- **Fragmento**
Es frecuente que esto ocurra sin que nos demos cuenta siquiera, pero el hecho es que esa ansiedad nace de mirarnos mucho el propio “ombligo”.
Si el tiempo que dedicamos a lo que nos gusta, nos apetece, nos molesta o nos duele lo invirtiéramos en los demás y en lo que ellos están experimentando, creo que casi todas esas cuestiones se disolverían como azucarillos en un vaso de agua.
Nos lamentamos, por ejemplo, de que “este año no nos hemos cogido vacaciones” o que “no ganamos suficiente sueldo”, sin caer en la cuenta de que cientos de miles de personas este año, o el año pasado, han estado atravesando duras enfermedades que les tienen postradas en la cama sin posibilidad alguna de moverse; o sin caer en la cuenta de que nuestra aparentemente escuálida nómina es un mundo para los habitantes de docenas de países.
Esto se aplica a todo tipo de ámbitos, no sólo el material. Ahora que se acercan las festividades navideñas, a varios de los lectores seguro que les esperan jornadas algo solitarias, quizá porque las pasarán lejos del hogar familiar. Pero seguro que resultan más soportables que las de un sinfín de personas que en este 2020 han perdido a seres queridos por culpa de guerras, exilios, atentados terroristas o el doloroso Covid-19.

- **Qué se pide**
Responde estas preguntas sobre el fragmento:
1. ¿De qué nace la ansiedad de la que habla el fragmento?
2. ¿Con qué se compara la forma en que se disolverían casi todas esas cuestiones?
3. ¿Por qué causas han perdido a seres queridos un sinfín de personas en 2020?
El listado no hace falta para responder.

- **Datos de entrada**
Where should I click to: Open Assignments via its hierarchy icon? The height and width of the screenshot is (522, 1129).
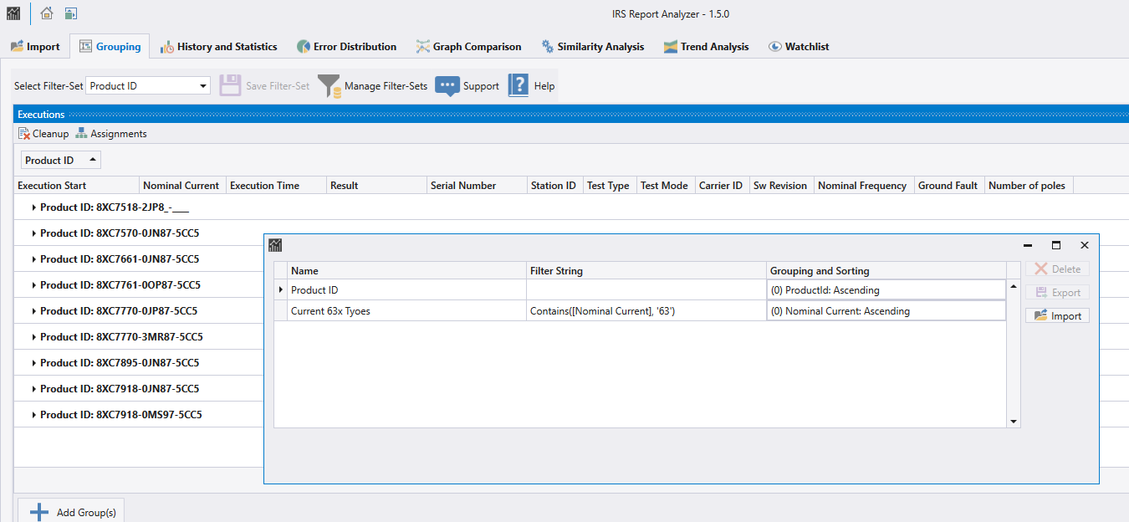[81, 134]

- **Respuesta**
1. Nace de mirarnos mucho el propio "ombligo".
2. Con azucarillos que se disuelven en un vaso de agua.
3. Por guerras, exilios, atentados terroristas o el Covid-19.